# ФРАГМЕНТ ТЕКСТА
==========

Семидесятые годы, как я уже отмечал, характеризуются огромным ростом популярности Достоевского, и число выявленных свидетельств современников увеличивается в соответствующей пропорции, причем на кульминационные пункты последнего периода жизни писателя приходится особенно значительная в количественном отношении и наиболее содержательная часть откликов современников.

Как же вырисовывается личность Достоевского из новонайденных писем? Шестнадцатилетний юноша после тягостных хлопот и изнурительных экзаменов принят, наконец, в число воспитанников Петербургского Инженерного училища. По словам его старшего брата Михаила, он "выглядит молодцом" в своем новехоньком "кондукторском" мундире. Но с первых же дней Достоевский томится, "скучает фронтом; ибо перед всяким офицером надобно вытягиваться!" (п. 3). Этот штрих предвещает многое. Здесь уже намечается та неожиданная для посторонних, но вполне закономерная коллизия, которая завершится выходом в отставку двадцатитрехлетнего военного инженера, ненавидящего свое служебное ярмо. Брат характеризует молодого Достоевского как человека "очень, очень" доброго, "с сильным, самостоятельным талантом, с глубокою эрудицией", "с сильною душою и энергическим характером" (п. 11 и 13).

==========

[Записи коллекции]
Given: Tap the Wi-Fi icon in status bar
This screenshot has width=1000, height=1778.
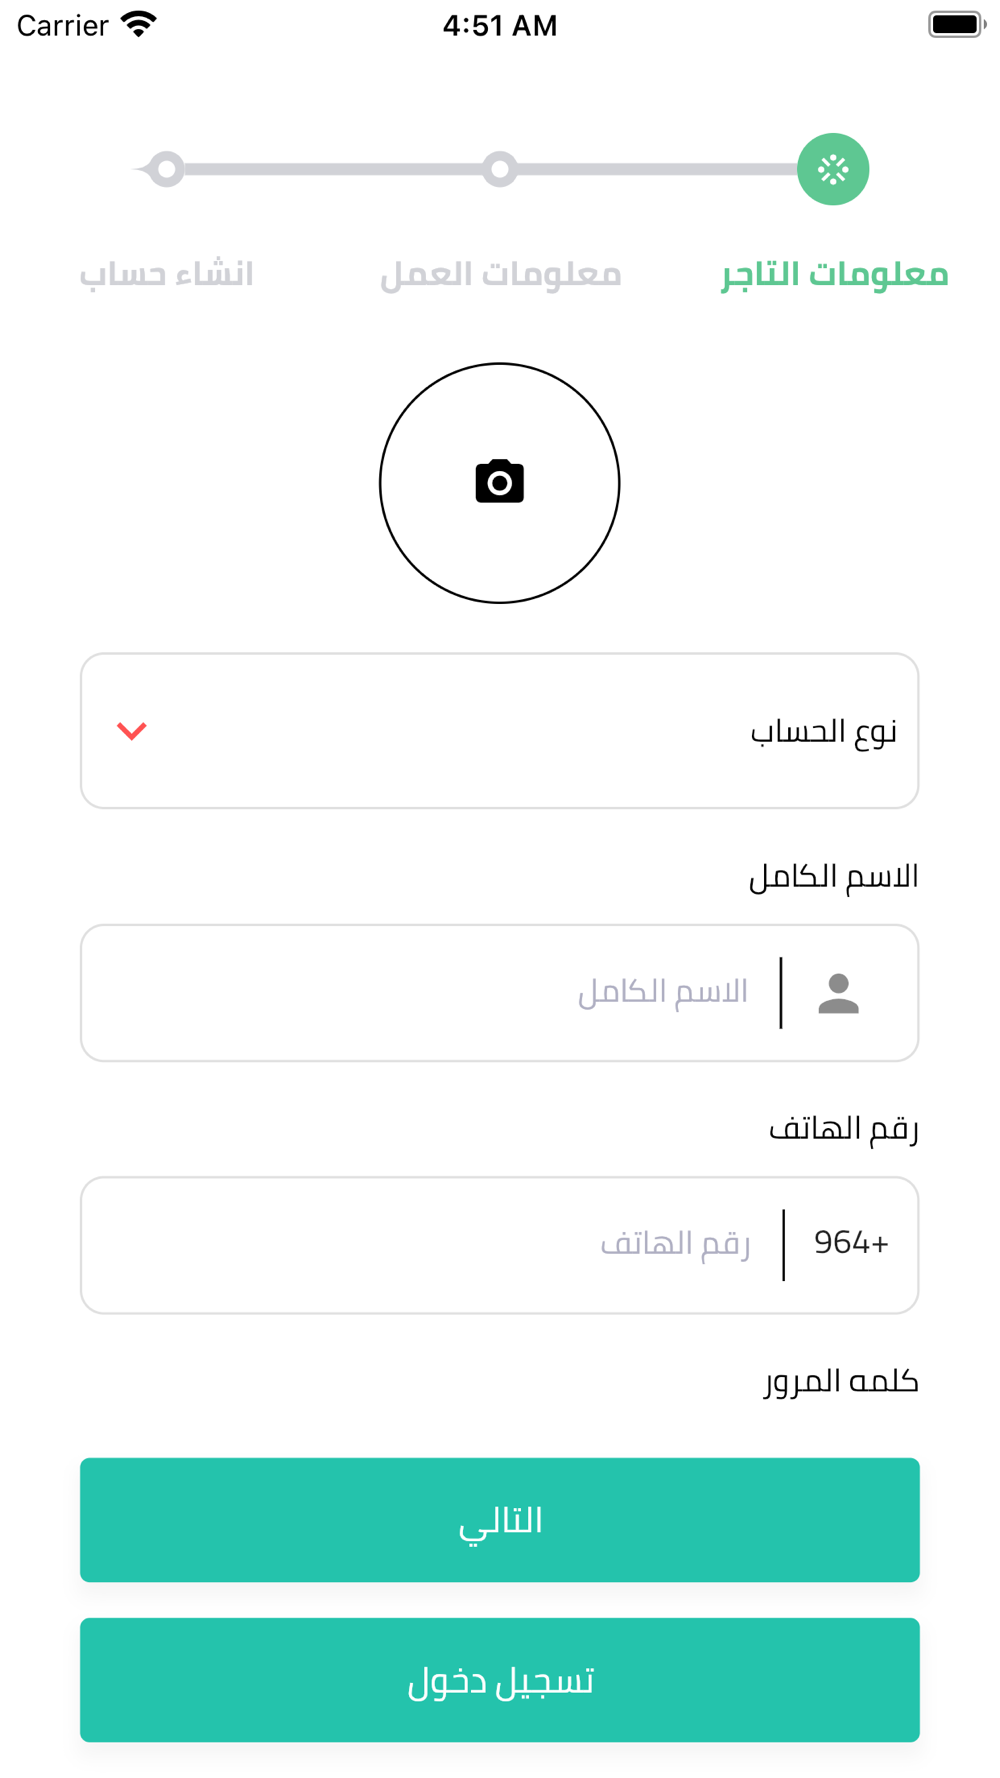Looking at the screenshot, I should tap(139, 24).
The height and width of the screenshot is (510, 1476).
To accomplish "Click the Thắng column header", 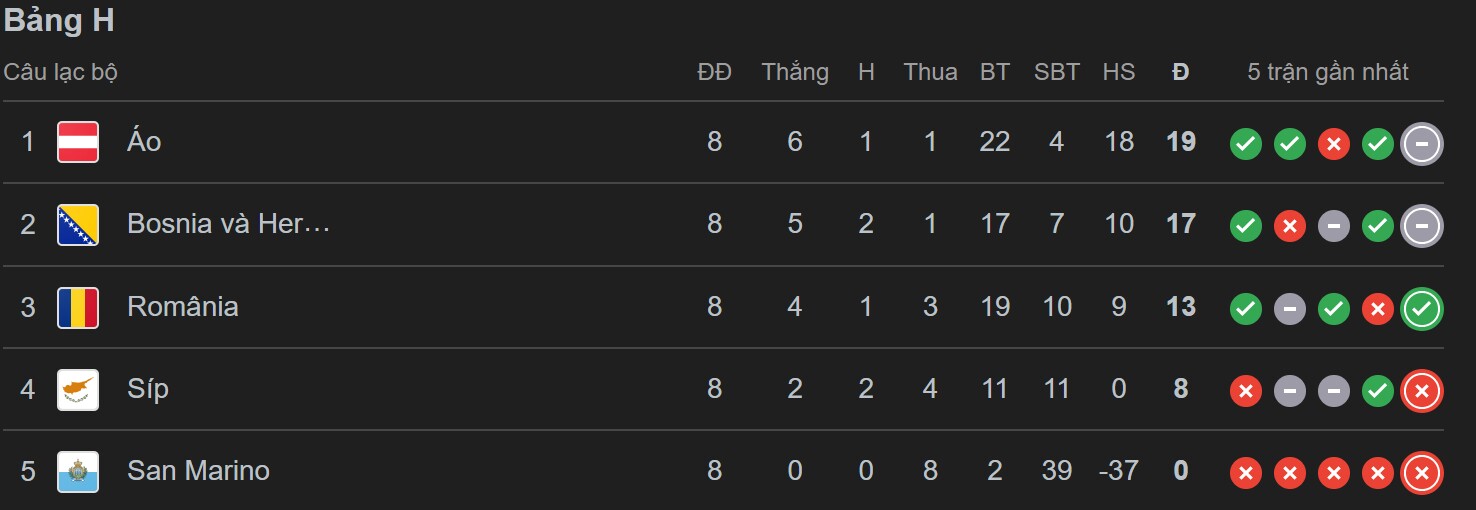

==========

# ПИСЬМЕННОЕ ЗАДАНИЕ
Перечислите номера всех писем, на которые даются ссылки во фрагменте о Достоевском. Записи представляют собой отдельный материал, не связанный с фрагментом текста.

# РЕШЕНИЕ
3, 11, 13